*** Selected passage ***

Embrace advanced manufacturing technologies, such as additive manufacturing, advanced materials, augmented reality (AR) and digital twins. These technologies will increase efficiency, save money and create new job categories.
Implement data analytics and connectivity to improve decision-making and efficiency. Manufacturers can gain insights to optimize processes, predict maintenance needs and reduce downtime by collecting and analyzing data from sensors, machines and other sources.
Enhance workforce skills and create new categories of jobs. While technology is essential, the human part of the equation is still critical for advancement. Implementing these strategies will require upskilling and reskilling the current manufacturing workforce. According to the National Association of Manufacturers, many domestic manufacturers need more skilled workers. Companies can leverage incentives and invest in training programs, partnerships with educational institutions and apprenticeship initiatives to develop a skilled workforce.
The U.S. government is significantly investing in incentives to bring manufacturing back stateside. These initiatives include financing domestic manufacturing, expanding access to capital for small manufacturers and maintaining technological leadership.
Targeted incentives that address the core problems should be encouraged. For example, electric vehicle tax credits promote cars assembled in North America, enabling a lithium-ion battery supply chain in the U.S.
The downside is that such incentives tend to benefit large corporations rather than the small- and medium-sized enterprises (SMEs) that are the backbone of U.S. manufacturing. The government can offer similar tax credits to SMEs that invest a certain percentage of revenue to upskilling their employees. Additionally, changing investment regulations can make the availability of capital easier and less expensive for companies that reshore production.

*** Data ***

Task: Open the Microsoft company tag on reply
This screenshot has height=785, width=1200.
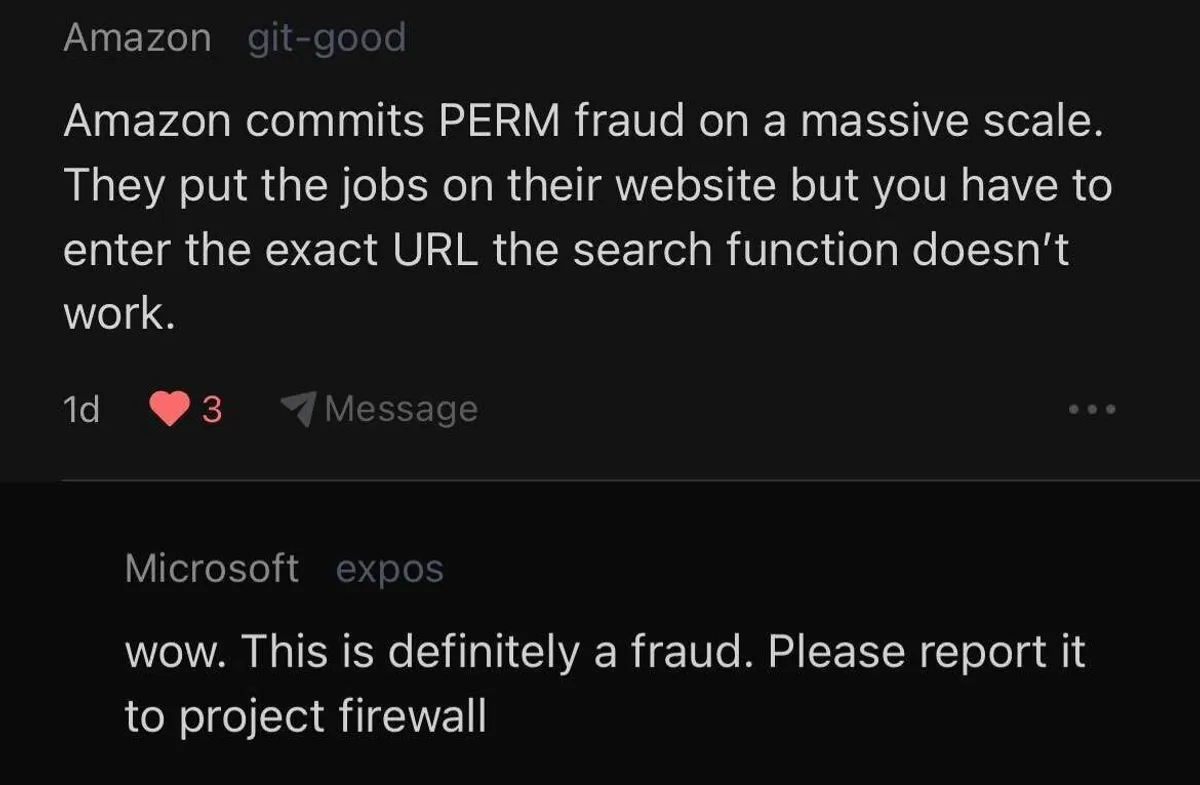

***

Exercises:
a - How would you render this sentence from the passage on U.S. manufacturing in Spanish: "Targeted incentives that address the core problems should be encouraged."
b - Could you carry on the passage on U.S. manufacturing from its final sentence?

Results of the exercise:
a - Se deberían fomentar los incentivos específicos que aborden los problemas de fondo.

b -
There is both good and bad news. While more meaningful government incentives are needed, companies, especially SMEs, must use those currently available. Major companies such as General Motors, GE Appliances, Intel, U.S. Steel and Lockheed Martin are all investing significant money in new manufacturing facilities. Walmart previously announced a $350 billion investment to make U.S. manufacturing more “affordable and feasible,” and General Electric plans to invest $450 million in its manufacturing facilities.
At the same time, however, as these companies invest in a domestic manufacturing future, American imports from low-cost labor markets—led by Vietnam—have increased. The outlook for bringing manufacturing back to North America is mixed. While COVID created numerous hardships, the disruption of the pandemic also motivated many companies to strengthen their supply chains and move suppliers from China. Some were reshored to North America to make the availability of manufacturing inputs more stable and sustainable.
Though much depends on federal and state governments and manufacturers, the future can be brighter. It will require rethinking government incentives to include support for small- and medium-sized manufacturers to produce in the U.S., especially when it requires significant investments in automation, AI and other new technologies to restore a vibrant manufacturing economy.